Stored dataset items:
▼▼▼

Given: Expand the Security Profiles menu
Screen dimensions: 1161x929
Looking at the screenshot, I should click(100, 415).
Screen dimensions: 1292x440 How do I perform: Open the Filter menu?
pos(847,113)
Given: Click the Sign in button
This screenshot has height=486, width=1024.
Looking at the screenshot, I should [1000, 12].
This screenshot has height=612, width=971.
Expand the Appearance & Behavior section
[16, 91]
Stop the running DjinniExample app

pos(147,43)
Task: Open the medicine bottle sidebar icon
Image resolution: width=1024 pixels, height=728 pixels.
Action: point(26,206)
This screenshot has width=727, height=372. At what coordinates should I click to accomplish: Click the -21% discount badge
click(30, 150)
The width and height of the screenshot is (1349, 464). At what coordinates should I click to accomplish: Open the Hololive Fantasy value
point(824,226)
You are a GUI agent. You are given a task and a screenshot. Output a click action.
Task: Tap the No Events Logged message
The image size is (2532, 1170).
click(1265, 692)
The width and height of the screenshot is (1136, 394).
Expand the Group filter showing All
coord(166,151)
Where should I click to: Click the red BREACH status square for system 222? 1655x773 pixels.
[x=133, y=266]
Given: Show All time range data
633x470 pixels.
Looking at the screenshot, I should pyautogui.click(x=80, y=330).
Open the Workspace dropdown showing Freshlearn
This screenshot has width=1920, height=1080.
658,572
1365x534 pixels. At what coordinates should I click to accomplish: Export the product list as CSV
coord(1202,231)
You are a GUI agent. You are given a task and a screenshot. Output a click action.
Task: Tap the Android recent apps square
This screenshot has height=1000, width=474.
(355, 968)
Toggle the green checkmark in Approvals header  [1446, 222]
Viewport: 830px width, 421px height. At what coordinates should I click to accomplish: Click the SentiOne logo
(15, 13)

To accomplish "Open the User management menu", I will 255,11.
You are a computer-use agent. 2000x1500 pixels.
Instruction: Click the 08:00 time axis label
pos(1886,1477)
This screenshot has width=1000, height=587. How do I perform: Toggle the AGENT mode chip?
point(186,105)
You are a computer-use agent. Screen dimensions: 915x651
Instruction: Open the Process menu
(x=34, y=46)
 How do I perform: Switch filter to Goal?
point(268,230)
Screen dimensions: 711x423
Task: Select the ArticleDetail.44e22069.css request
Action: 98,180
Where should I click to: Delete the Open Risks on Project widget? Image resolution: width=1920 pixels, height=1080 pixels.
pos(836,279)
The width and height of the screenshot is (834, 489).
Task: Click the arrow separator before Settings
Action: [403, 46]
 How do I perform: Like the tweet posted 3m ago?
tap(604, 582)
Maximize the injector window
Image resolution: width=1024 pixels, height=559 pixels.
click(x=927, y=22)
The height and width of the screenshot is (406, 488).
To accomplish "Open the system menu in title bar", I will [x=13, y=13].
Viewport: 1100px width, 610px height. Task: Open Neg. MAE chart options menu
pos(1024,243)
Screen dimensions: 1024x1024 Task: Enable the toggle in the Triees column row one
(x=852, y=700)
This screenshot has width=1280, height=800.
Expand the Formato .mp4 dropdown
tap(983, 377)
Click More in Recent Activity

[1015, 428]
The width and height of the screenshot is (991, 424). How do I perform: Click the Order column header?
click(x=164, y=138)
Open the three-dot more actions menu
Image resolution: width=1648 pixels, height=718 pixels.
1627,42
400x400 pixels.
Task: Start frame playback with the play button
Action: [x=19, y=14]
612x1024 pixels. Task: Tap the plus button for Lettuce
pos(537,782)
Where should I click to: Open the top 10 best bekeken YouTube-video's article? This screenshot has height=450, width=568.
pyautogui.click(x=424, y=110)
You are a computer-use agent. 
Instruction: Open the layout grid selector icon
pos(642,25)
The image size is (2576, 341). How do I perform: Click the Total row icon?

▲▲▲

EXERCISE GOAL: Output these lines as a JSON list of strings, with one string per line and blank lines omitted.

EXERCISE SOLUTION:
[
  "Given: Expand the Security Profiles menu",
  "Screen dimensions: 1161x929",
  "Looking at the screenshot, I should click(100, 415).",
  "Screen dimensions: 1292x440 How do I perform: Open the Filter menu?",
  "pos(847,113)",
  "Given: Click the Sign in button",
  "This screenshot has height=486, width=1024.",
  "Looking at the screenshot, I should [1000, 12].",
  "This screenshot has height=612, width=971.",
  "Expand the Appearance & Behavior section",
  "[16, 91]",
  "Stop the running DjinniExample app",
  "pos(147,43)",
  "Task: Open the medicine bottle sidebar icon",
  "Image resolution: width=1024 pixels, height=728 pixels.",
  "Action: point(26,206)",
  "This screenshot has width=727, height=372. At what coordinates should I click to accomplish: Click the -21% discount badge",
  "click(30, 150)",
  "The width and height of the screenshot is (1349, 464). At what coordinates should I click to accomplish: Open the Hololive Fantasy value",
  "point(824,226)",
  "You are a GUI agent. You are given a task and a screenshot. Output a click action.",
  "Task: Tap the No Events Logged message",
  "The image size is (2532, 1170).",
  "click(1265, 692)",
  "The width and height of the screenshot is (1136, 394).",
  "Expand the Group filter showing All",
  "coord(166,151)",
  "Where should I click to: Click the red BREACH status square for system 222? 1655x773 pixels.",
  "[x=133, y=266]",
  "Given: Show All time range data",
  "633x470 pixels.",
  "Looking at the screenshot, I should pyautogui.click(x=80, y=330).",
  "Open the Workspace dropdown showing Freshlearn",
  "This screenshot has width=1920, height=1080.",
  "658,572",
  "1365x534 pixels. At what coordinates should I click to accomplish: Export the product list as CSV",
  "coord(1202,231)",
  "You are a GUI agent. You are given a task and a screenshot. Output a click action.",
  "Task: Tap the Android recent apps square",
  "This screenshot has height=1000, width=474.",
  "(355, 968)",
  "Toggle the green checkmark in Approvals header  [1446, 222]",
  "Viewport: 830px width, 421px height. At what coordinates should I click to accomplish: Click the SentiOne logo",
  "(15, 13)",
  "To accomplish \"Open the User management menu\", I will 255,11.",
  "You are a computer-use agent. 2000x1500 pixels.",
  "Instruction: Click the 08:00 time axis label",
  "pos(1886,1477)",
  "This screenshot has width=1000, height=587. How do I perform: Toggle the AGENT mode chip?",
  "point(186,105)",
  "You are a computer-use agent. Screen dimensions: 915x651",
  "Instruction: Open the Process menu",
  "(x=34, y=46)",
  " How do I perform: Switch filter to Goal?",
  "point(268,230)",
  "Screen dimensions: 711x423",
  "Task: Select the ArticleDetail.44e22069.css request",
  "Action: 98,180",
  "Where should I click to: Delete the Open Risks on Project widget? Image resolution: width=1920 pixels, height=1080 pixels.",
  "pos(836,279)",
  "The width and height of the screenshot is (834, 489).",
  "Task: Click the arrow separator before Settings",
  "Action: [403, 46]",
  " How do I perform: Like the tweet posted 3m ago?",
  "tap(604, 582)",
  "Maximize the injector window",
  "Image resolution: width=1024 pixels, height=559 pixels.",
  "click(x=927, y=22)",
  "The height and width of the screenshot is (406, 488).",
  "To accomplish \"Open the system menu in title bar\", I will [x=13, y=13].",
  "Viewport: 1100px width, 610px height. Task: Open Neg. MAE chart options menu",
  "pos(1024,243)",
  "Screen dimensions: 1024x1024 Task: Enable the toggle in the Triees column row one",
  "(x=852, y=700)",
  "This screenshot has width=1280, height=800.",
  "Expand the Formato .mp4 dropdown",
  "tap(983, 377)",
  "Click More in Recent Activity",
  "[1015, 428]",
  "The width and height of the screenshot is (991, 424). How do I perform: Click the Order column header?",
  "click(x=164, y=138)",
  "Open the three-dot more actions menu",
  "Image resolution: width=1648 pixels, height=718 pixels.",
  "1627,42",
  "400x400 pixels.",
  "Task: Start frame playback with the play button",
  "Action: [x=19, y=14]",
  "612x1024 pixels. Task: Tap the plus button for Lettuce",
  "pos(537,782)",
  "Where should I click to: Open the top 10 best bekeken YouTube-video's article? This screenshot has height=450, width=568.",
  "pyautogui.click(x=424, y=110)",
  "You are a computer-use agent. ",
  "Instruction: Open the layout grid selector icon",
  "pos(642,25)",
  "The image size is (2576, 341). How do I perform: Click the Total row icon?"
]